The author’s second novel, “The Ministry of Utmost Happiness”, is a political, poetic, satirical and controversial epic, the first output of fiction since her book “The God of Small Things” won the Booker Prize.
Born in Meghalaya, India, in 1961, Arundhati Roy is the daughter of a Syrian Christian mother and Bengali Hindu father. Her political causes have taken her to live with Indian Maoists in the jungle and visit Edward Snowden in Moscow and advocate for Kashmiri independence. Roy was 35 when she published her debut, “The God of Small Things” to great acclaim. It won the Booker Prize, and sold millions of copies in 42 languages.
In the 20 years since, Roy has published essays and non-fiction, made documentaries, and publicly protested corruption, social issues and environmental degradation. She has been featured on Time magazine’s list of the world’s 100 most influential people. The Guardian noted: “To her political fans, she is the radical left voice of principled resistance; to her critics, the worst sort of adolescent idealist: unrealistic, self-indulgent.
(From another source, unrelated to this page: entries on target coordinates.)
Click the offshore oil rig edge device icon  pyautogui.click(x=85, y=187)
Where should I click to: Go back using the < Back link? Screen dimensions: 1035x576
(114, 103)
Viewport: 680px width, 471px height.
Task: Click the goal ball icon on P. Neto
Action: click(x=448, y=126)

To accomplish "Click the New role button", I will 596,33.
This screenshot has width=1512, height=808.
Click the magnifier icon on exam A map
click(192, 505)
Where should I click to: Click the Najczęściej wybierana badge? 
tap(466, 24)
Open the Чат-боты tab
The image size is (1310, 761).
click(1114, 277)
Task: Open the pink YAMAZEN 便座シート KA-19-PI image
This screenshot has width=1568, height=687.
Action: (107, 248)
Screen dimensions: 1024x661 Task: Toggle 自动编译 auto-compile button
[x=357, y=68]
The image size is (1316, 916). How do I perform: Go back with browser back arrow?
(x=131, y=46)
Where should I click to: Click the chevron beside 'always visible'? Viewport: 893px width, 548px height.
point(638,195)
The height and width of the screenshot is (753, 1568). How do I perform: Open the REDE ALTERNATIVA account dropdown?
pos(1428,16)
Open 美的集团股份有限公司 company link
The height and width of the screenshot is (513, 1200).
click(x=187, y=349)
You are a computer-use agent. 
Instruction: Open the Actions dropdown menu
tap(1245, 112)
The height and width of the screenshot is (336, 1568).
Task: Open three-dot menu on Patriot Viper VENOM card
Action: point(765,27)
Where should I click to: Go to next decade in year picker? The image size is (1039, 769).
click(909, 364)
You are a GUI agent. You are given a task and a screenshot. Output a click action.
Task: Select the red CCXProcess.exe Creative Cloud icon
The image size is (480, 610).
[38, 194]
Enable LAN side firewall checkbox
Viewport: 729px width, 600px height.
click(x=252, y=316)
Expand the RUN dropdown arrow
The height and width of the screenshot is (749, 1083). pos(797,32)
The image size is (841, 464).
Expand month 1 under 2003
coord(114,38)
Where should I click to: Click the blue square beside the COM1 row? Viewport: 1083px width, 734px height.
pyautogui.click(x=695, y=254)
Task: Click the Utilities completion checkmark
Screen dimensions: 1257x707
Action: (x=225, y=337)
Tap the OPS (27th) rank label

She has faced criminal charges of contempt and sedition, been imprisoned, and fled India briefly last year in fear for her life.”
The cast of outsider characters in her new novel is vast and colorful: a transwoman from Delhi, a man from an untouchable background passing himself off as a Muslim, a resistance fighter in Kashmir, a woman in the Maoist rebellion in Bastar, a woman who kidnaps an abandoned baby, and even birds. “Some of these characters disappear for hundreds of pages before appearing again. But the intensity of Roy’s writing—the sheer amount she cares about these people—compels you to concentrate,” praised The Telegraph.
A book review in The Guardian stated: “Clearly, Roy’s scattershot narrative is deliberate; it reflects the fragmentation of the world around us. But there are dangers inherent in the attempt to become everybody and everything, and her clashing subplots and whimsical digressions can become rather unwieldy.” (Nonetheless, the conclusion was: “there are lasting rewards in Roy’s ability to create a bright mosaic.”) The AV Club, however, pejoratively deemed it “narrative schizophrenia.”
The Guardian noted, in a different article, that the book is: “a riotous carnival, as wryly funny and irreverent as its author. The endless parade of oddballs and eccentrics can get a little exhausting, rather like a party at which new guests keep arriving, but Roy’s policy of indiscriminate inclusion is not just an editorial choice; it is the literary expression of solidarity, and the fundamental theme both of Roy’s politics and of the book.” As Roy put it herself in an interview, she is “Just delighting in all the crazies and the sweethearts, and the joy in the saddest places, and the unexpectedness of things.”